Reward and addiction are both related to each other. Those struggling with substance abuse problems have a disordered reward system. In other words, their reward system is not functioning properly. “That is, the medical phenomenon of addiction occurs when the reward system loses its balance and becomes over tuned to prefer a type of reward that is demonstrably detrimental to our well-being.” While such excessive reinforcement is necessary for constituting an addiction, it is not sufficient. Just because the reward system is strongly geared towards reward does not mean that the individual is a pathological habit. “Addictions” to exercise or good books are examples of this. These may be healthy “addictions.” Indeed, research suggests that having a reward system attuned to social connections is correlated with good health. This is where pornography enters the picture, according to Dr. Anthony Jack:

“This is what makes internet pornography addiction so troubling. It represents a tuning of the reward system from a very healthy type of reward, that of forming a genuine and intimate connection with another, into a type of reward that removes the user from social contact, and often leaves them feeling lonely and ashamed rather than connected and supported.”
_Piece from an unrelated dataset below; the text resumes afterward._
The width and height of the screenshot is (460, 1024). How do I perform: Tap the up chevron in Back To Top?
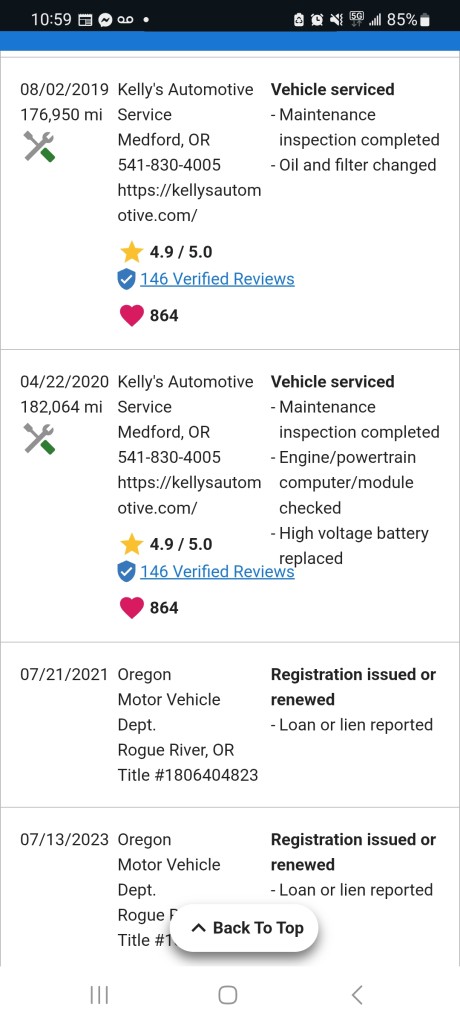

For Dr. Jack, individuals who are addicted to pornography confess that their reward systems are attuned to pornography in such a way that makes meaningful interpersonal, sexual relationships difficult or impossible. He emphasizes the importance that physicians take this seriously as an addiction:

“Many physicians and researchers have dismissed and undermined these reports. However, that strategy is simply not ethical. We must respect the wisdom of their experience and the humility they show by sharing it. Anyone who pretends to care about the social and sexual health of others has a duty to better understand this phenomenon and find creative ways to reduce the damage it is doing.”

According to Gary Wilson, it is important not to dismiss the debate surrounding whether or not pornography is harmful as mere religious or conservative rhetoric. This transcends mere disputes over ideology, he says. Instead pornography has real and demonstrable effects on the brain. As psychiatrist Norman Doidge points out:

“The men at their computers looking at porn … had been seduced into pornographic training sessions that met all the conditions required for plastic change of brain maps. Since neurons that fire together wire together, these men got massive amounts of practice wiring these images into the pleasure centres of the brain, with the rapt attention necessary for plastic change. … Each time they felt sexual excitement and had an orgasm when they masturbated, a ‘spritz of dopamine’, the reward neurotransmitter, consolidated the connections made in the brain during the sessions. Not only did the reward facilitate the behaviour; it provoked none of the embarrassment they felt purchasing Playboy at a store. Here was a behaviour with no ‘punishment’, only reward. The content of what they found exciting changed as the Web sites introduced themes and scripts that altered their brains without their awareness. Because plasticity is competitive, the brain maps for new, exciting images increased at the expense of what had previously attracted them – the reason, I believe, they began to find their girlfriends less of a turn-on … As for the patients who became involved in porn, most were able to go cold turkey once they understood the problem and how they were plastically reinforcing it. They found eventually that they once again attracted to their mates.”

Indeed, many porn addicts confess that they have difficulties with sex drive when it comes to their significant other, as well as reporting erectile problems. A team of neuroscientists headed by a psychiatrist as Cambridge University said the following:

“that as a result of excessive use of sexually explicit materials, they had … experienced diminished libido or erectile function specifically in physical relationships with women (although not in relationship to the sexually explicit material).”